Eishet Chayil: At Our Best
“Distinctive in the gates of council is her husband, when he sits with the elders of the land.” The Marganita D’Rabbi Meir (Page 12) connects this verse with a story in the Talmud (Shabbat 30a) that when King Solomon completed the Beit Hamikdash, the gates refused to open to allow the Aron – the Holy Ark – to enter, until Solomon called upon the merit of his father, King David, and the gates opened. It was only at that moment that all of Israel knew that David had been forgiven for his sin with Batsheva.
“Distinctive in the gates of council is her husband,” the gates revealed that David was intended as Batsheva’s husband from the six days of creation.

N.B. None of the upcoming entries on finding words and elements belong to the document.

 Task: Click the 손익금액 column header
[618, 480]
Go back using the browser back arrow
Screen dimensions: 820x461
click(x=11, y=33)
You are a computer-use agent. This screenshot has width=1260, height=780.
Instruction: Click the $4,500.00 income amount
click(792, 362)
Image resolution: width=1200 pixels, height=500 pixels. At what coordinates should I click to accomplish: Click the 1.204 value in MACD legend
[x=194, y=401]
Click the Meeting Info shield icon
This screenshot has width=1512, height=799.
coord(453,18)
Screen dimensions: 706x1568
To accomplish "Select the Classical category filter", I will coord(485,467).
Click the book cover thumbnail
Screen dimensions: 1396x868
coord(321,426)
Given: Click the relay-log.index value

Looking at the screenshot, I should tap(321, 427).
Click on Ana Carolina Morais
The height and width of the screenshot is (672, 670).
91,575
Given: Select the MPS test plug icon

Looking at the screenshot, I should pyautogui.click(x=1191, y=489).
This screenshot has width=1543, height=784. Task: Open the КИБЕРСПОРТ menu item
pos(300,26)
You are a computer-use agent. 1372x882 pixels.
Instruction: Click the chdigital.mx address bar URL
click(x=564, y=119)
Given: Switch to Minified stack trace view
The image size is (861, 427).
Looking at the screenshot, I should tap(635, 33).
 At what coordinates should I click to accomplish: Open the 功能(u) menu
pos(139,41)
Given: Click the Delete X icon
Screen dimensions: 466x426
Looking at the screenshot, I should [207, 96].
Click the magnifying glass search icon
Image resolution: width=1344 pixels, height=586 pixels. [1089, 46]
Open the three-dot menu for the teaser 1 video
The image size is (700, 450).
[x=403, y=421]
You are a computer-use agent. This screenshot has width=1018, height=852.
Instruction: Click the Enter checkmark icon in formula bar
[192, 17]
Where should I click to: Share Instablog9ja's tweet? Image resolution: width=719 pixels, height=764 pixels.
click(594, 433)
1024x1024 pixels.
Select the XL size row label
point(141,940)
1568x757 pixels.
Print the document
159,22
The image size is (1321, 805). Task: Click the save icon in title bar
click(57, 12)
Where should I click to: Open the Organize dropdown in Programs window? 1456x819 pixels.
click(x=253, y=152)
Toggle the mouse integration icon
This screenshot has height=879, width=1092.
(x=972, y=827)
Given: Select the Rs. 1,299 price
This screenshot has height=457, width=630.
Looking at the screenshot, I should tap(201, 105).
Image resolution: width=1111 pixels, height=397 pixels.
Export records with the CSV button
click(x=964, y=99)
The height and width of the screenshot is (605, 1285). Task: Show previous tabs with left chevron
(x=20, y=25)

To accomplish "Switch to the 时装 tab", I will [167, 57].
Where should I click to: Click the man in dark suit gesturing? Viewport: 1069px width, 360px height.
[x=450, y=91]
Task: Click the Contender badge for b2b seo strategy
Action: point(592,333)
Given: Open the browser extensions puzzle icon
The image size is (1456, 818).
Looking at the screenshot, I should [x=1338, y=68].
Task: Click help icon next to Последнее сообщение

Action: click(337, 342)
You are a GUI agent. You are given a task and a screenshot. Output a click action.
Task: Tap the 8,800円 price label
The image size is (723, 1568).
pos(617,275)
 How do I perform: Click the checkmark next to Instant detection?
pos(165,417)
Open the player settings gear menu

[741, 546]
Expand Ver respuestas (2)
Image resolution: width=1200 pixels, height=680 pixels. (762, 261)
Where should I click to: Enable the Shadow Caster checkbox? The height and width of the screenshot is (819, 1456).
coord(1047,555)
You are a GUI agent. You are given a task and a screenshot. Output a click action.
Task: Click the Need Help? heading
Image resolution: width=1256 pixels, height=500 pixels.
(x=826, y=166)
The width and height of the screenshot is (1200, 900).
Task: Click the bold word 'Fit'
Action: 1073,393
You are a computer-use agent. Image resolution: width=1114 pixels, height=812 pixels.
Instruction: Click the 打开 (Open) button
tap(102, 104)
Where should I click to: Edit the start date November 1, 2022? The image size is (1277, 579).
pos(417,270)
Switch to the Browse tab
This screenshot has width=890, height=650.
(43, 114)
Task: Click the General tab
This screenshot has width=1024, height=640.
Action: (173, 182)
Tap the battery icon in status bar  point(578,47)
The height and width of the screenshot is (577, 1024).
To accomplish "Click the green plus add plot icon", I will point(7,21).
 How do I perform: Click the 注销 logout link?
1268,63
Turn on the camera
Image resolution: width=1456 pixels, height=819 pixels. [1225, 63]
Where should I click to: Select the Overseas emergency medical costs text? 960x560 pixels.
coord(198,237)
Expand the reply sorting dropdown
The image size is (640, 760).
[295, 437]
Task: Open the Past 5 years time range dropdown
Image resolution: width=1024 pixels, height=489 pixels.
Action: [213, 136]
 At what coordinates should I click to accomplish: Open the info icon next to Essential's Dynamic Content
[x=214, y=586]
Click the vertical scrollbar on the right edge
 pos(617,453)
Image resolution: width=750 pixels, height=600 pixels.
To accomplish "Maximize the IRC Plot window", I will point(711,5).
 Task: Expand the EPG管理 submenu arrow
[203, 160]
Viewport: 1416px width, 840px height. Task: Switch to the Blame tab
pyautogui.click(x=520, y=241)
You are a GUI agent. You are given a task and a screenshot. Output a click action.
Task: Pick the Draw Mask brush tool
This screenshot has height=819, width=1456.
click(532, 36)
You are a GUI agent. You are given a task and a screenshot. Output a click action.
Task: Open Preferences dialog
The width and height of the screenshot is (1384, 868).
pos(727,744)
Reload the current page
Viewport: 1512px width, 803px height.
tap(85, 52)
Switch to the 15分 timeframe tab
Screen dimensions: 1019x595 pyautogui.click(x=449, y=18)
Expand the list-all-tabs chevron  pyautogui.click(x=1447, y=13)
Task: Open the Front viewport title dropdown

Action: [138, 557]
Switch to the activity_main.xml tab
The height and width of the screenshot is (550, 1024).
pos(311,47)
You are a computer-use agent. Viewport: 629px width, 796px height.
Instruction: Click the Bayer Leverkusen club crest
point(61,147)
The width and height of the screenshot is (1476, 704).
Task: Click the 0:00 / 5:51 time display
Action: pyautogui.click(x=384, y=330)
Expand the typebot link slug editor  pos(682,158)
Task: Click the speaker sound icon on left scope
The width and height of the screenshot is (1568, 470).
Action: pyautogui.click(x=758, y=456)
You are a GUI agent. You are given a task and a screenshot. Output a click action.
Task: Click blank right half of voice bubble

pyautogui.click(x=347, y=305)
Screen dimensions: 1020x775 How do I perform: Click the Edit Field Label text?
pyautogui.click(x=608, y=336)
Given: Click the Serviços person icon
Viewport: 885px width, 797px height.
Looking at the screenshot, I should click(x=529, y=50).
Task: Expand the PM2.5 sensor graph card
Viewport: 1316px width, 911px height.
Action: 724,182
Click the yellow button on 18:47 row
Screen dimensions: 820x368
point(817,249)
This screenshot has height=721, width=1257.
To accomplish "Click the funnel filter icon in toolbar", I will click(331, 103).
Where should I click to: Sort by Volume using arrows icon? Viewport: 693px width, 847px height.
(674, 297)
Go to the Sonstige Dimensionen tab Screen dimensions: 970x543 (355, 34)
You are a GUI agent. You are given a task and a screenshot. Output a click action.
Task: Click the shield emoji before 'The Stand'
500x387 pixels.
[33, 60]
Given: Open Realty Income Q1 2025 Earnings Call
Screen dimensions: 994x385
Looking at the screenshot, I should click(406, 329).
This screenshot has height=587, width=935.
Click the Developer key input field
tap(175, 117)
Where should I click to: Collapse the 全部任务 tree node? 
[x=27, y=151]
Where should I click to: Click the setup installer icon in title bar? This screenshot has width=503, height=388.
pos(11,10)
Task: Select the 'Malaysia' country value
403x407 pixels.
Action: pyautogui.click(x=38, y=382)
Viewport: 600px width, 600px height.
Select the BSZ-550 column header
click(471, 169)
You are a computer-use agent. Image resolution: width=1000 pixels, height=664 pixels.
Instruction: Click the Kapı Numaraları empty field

There was additional proof of King David’s and Batsheva’s holiness and purity, when he sat with the “elders of the land,” the patriarchs, as they are three of the legs of the Highest Chariot, and King David is the fourth. (Emek Hamelech 153a)
The opening of the Temple reminded all of Israel that all was planned from the beginning and that the Beit Hamikdash would offer the same opportunity for purification as King David experienced.
Shabbat, too, offers us the same opportunity of Teshuva and returning to who we were intended to be since the beginning of creation.
Sing Eishet Chayil as a celebration of Teshuva.
Use Shabbat as an opportunity to purify yourself and reconnect to your best, the highest realization of all your potential, unencumbered by mistakes of the past.